Furthermore, Jugurtha promises the inhabitants that he will personally arrive at the head of an army when the time is right. With these arrangements in place, he withdraws to well-covered locations. Jugurtha nearly catches Marius off guard, who had been dispatched with a few cohorts to procure provisions in Sicca, a city Jugurtha had abandoned after his defeat. Under the cover of night, Jugurtha swiftly approaches the city walls with a select group of cavalry. As the Romans exit, he attacks them at the gates. Simultaneously, he raises his voice, urging the inhabitants and pledging independence and protection. The presence of their king reassures Jugurtha's soldiers.

== Battle ==
Upon Marius' arrival at Zama, and with Metellus having made all appropriate arrangements based on circumstances and locations, he completely invests the area with his army. Metellus instructs each of his lieutenants on the specific positions they are to attack and then gives the signal. Simultaneously, a loud cry resonates along the entire line. The Numidians await the assault, and the attack commences.

While the battles intensify beneath the walls of Zama, Jugurtha, leading a sizable force, unexpectedly attacks the Roman camp from the rear. Those in charge of its defense were negligent and unprepared for an assault. Jugurtha swiftly breaches the camp, causing panic among the Roman soldiers. Some flee, others grab their weapons; most fall either killed or wounded.

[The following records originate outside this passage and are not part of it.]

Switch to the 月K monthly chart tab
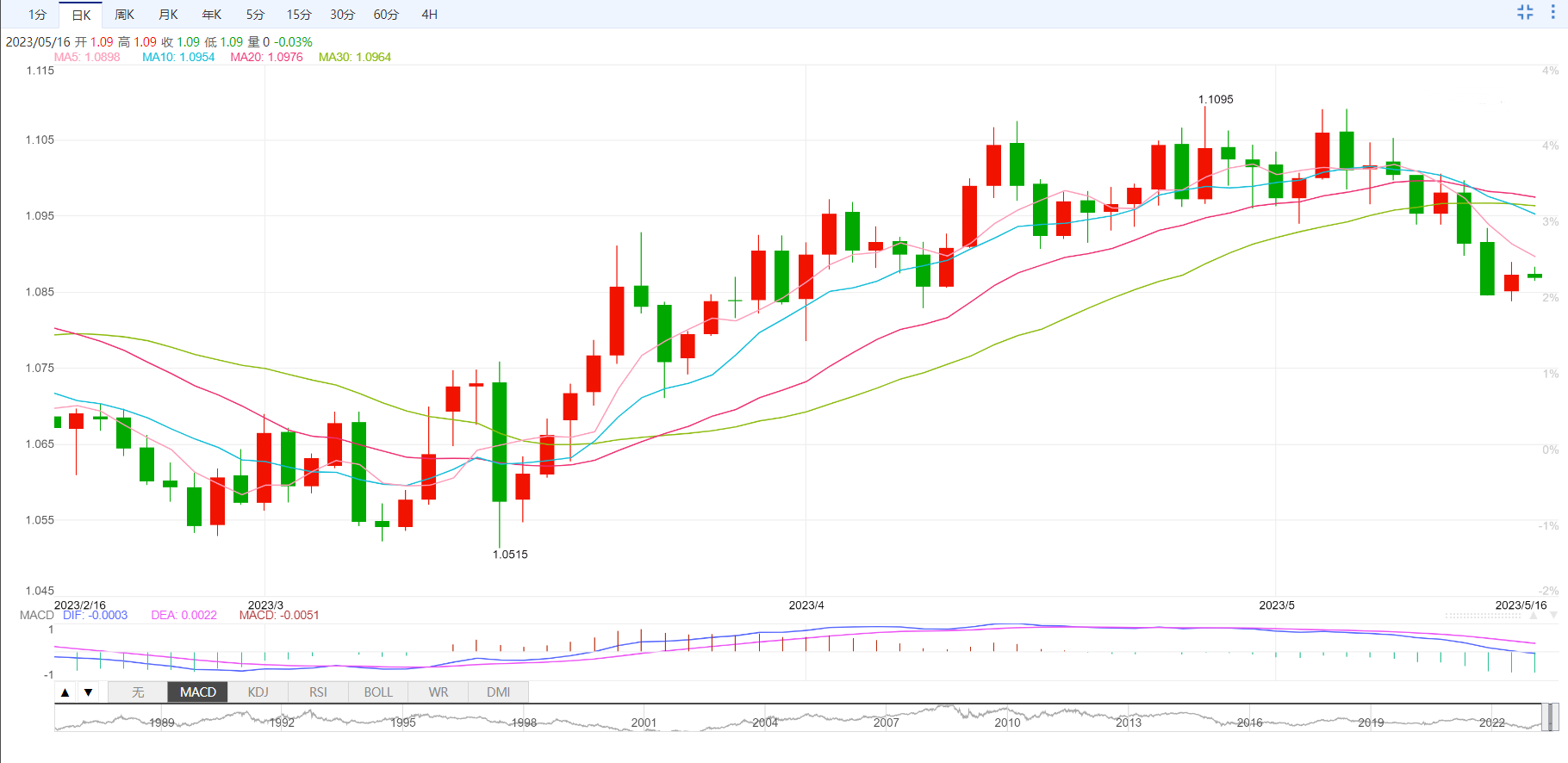Image resolution: width=1568 pixels, height=763 pixels. (168, 15)
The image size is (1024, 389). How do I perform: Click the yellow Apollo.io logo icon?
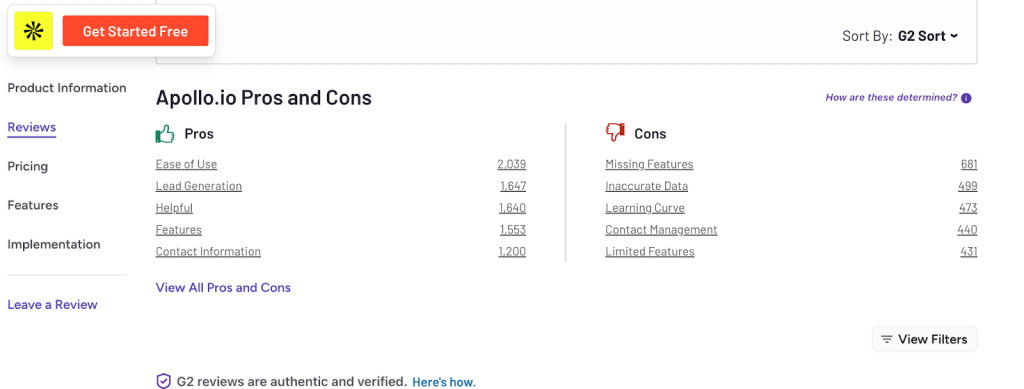[33, 31]
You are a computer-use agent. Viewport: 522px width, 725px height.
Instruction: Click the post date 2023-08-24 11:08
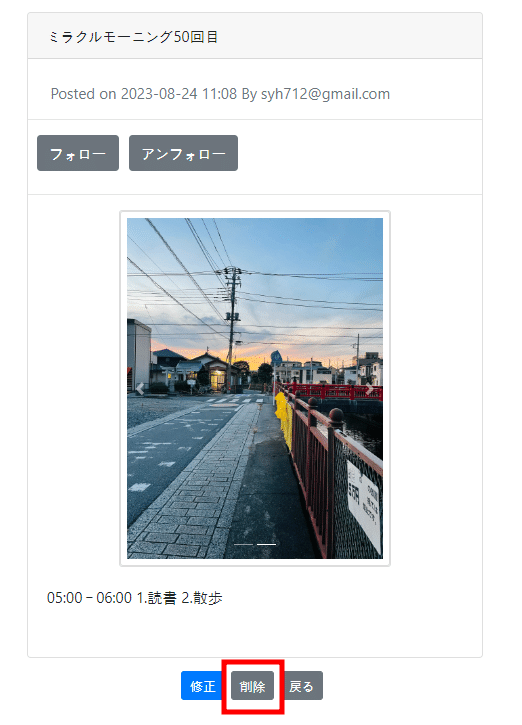(179, 94)
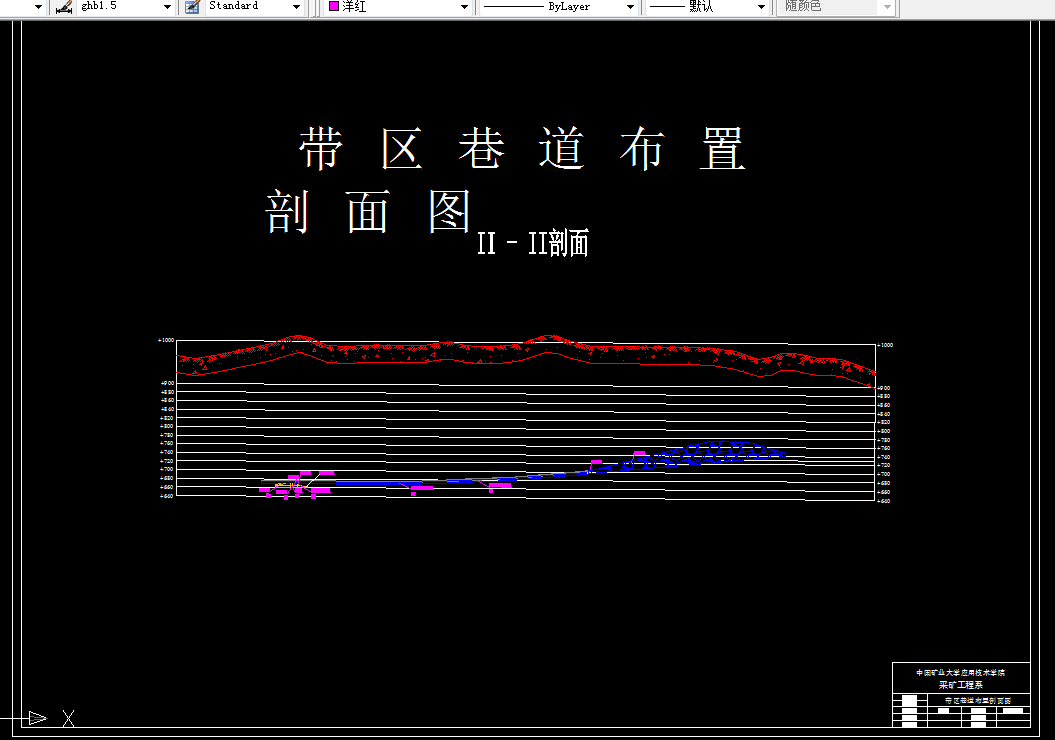1055x740 pixels.
Task: Click the dimension style icon beside ghb1.5
Action: 61,6
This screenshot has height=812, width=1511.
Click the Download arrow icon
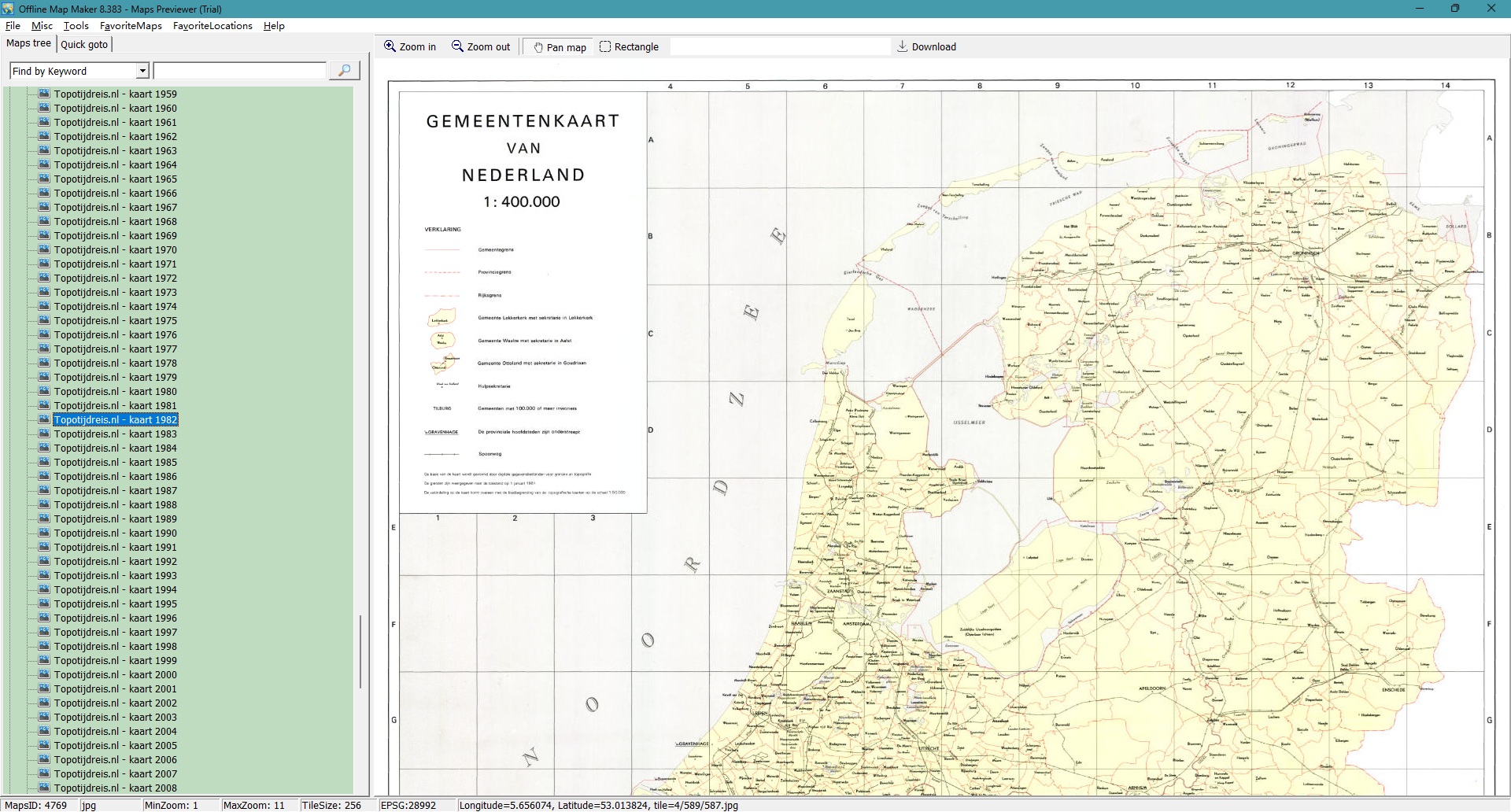click(x=902, y=46)
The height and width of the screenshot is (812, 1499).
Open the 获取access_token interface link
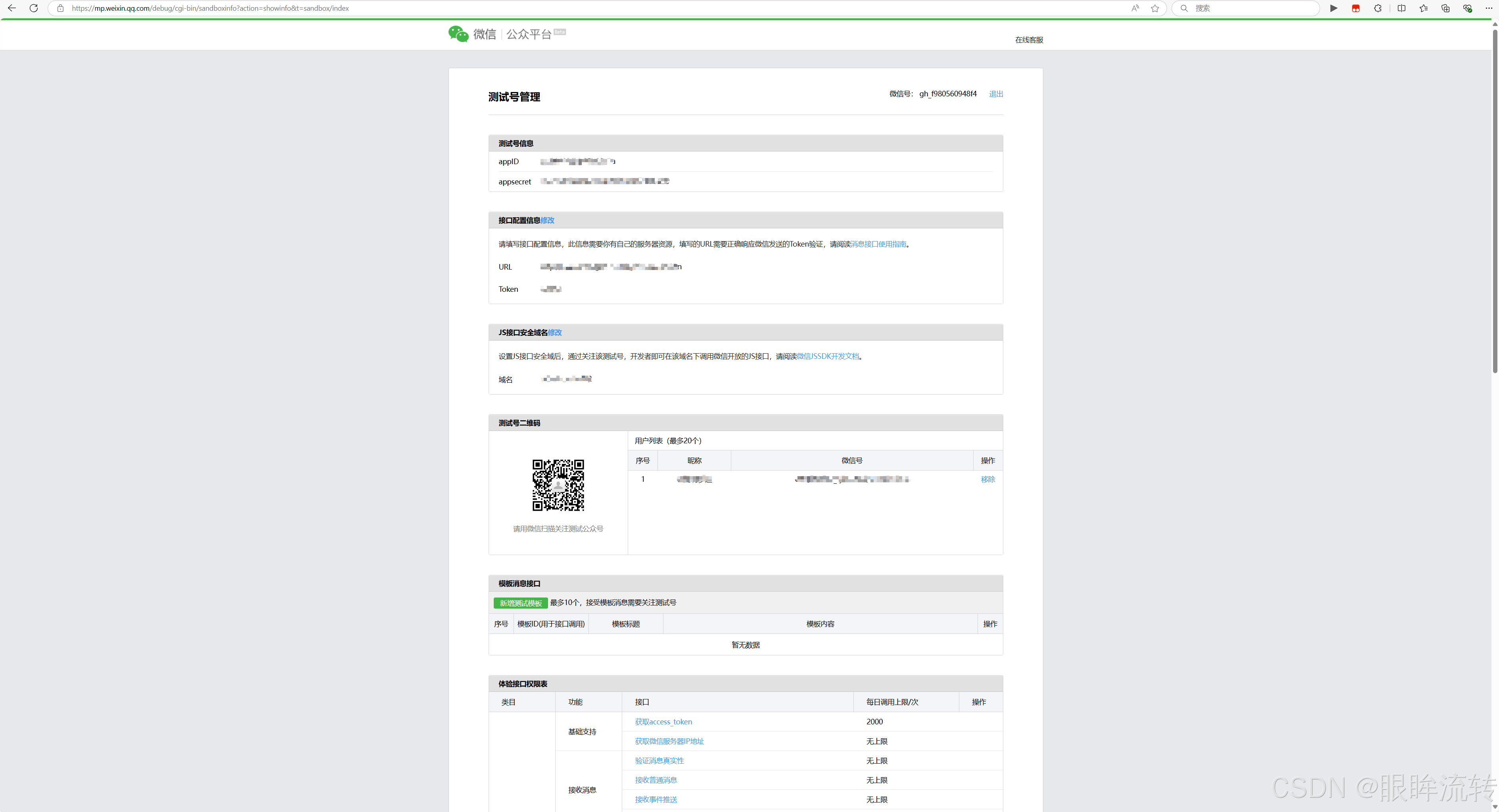(663, 722)
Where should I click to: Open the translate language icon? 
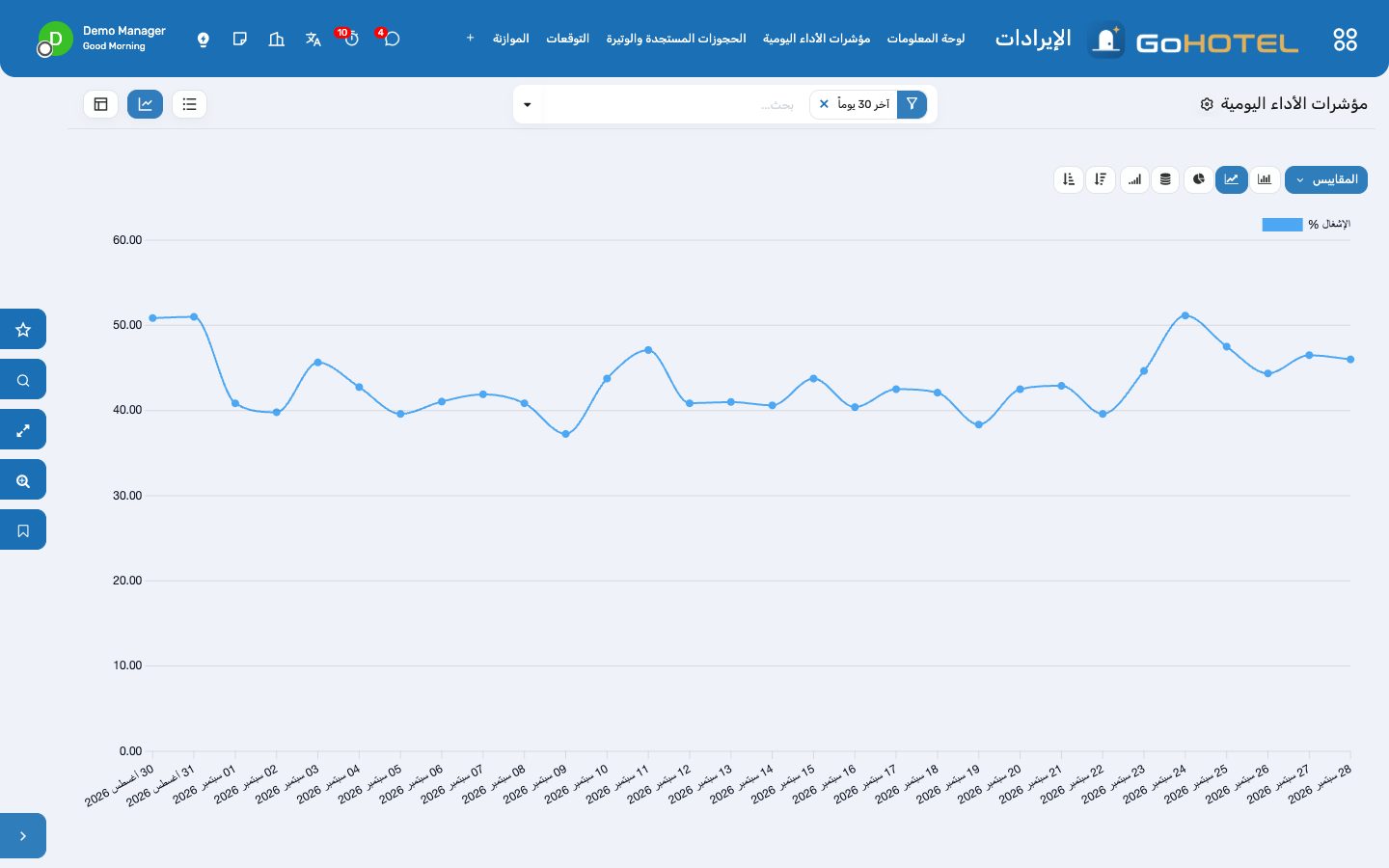313,40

According to Sallust, "only 40 soldiers, true to the honor of the Roman name, form a compact group and seize a small elevation, from which the most sustained efforts cannot dislodge them."

Metellus is at the height of his attacks when he hears Numidian cries behind him. Turning abruptly, he witnesses Roman fugitives heading in his direction. Immediately, he dispatches Marius toward the camp with all the cavalry and allied cohorts. According to Sallust, with tears in his eyes, he implores, in the name of their friendship and the republic, not to allow such an affront to be inflicted on a victorious army, nor for the enemy to withdraw unpunished. Marius carries out these orders. Jugurtha, entangled within the fortifications of the Roman camp, observing some of his cavalry leaping over the palisades and others squeezing through narrow passages, eventually withdraws to strong positions with considerable losses. Despite not achieving his objective, Metellus is compelled by nightfall to return to his camp with his army.

The next day, before venturing out to attack the stronghold, Metellus commands his entire cavalry to assemble in squadrons in front of the camp's section where Jugurtha had attacked the previous day. The guard of the gates and those of the posts closest to the enemy are distributed among the tribunes. Metellus then advances toward Zama and launches the assault. Similar to the day before, Jugurtha emerges from his ambush and charges at the Roman troops. The foremost soldiers momentarily allow fear and confusion to permeate their ranks, but comrades return to support them. The Numidians inflict devastating blows. Backed by this infantry, the Numidian cavalry, instead of charging and subsequently withdrawing as per their usual maneuver, gallops at full speed through the Roman ranks, breaking and penetrating them. The Romans suffer heavy losses.

== Aftermath ==
The battle concludes with a defeat for the Romans. Metellus places garrisons in the cities that had willingly submitted and withdraws with his troops into the Roman province of Africa.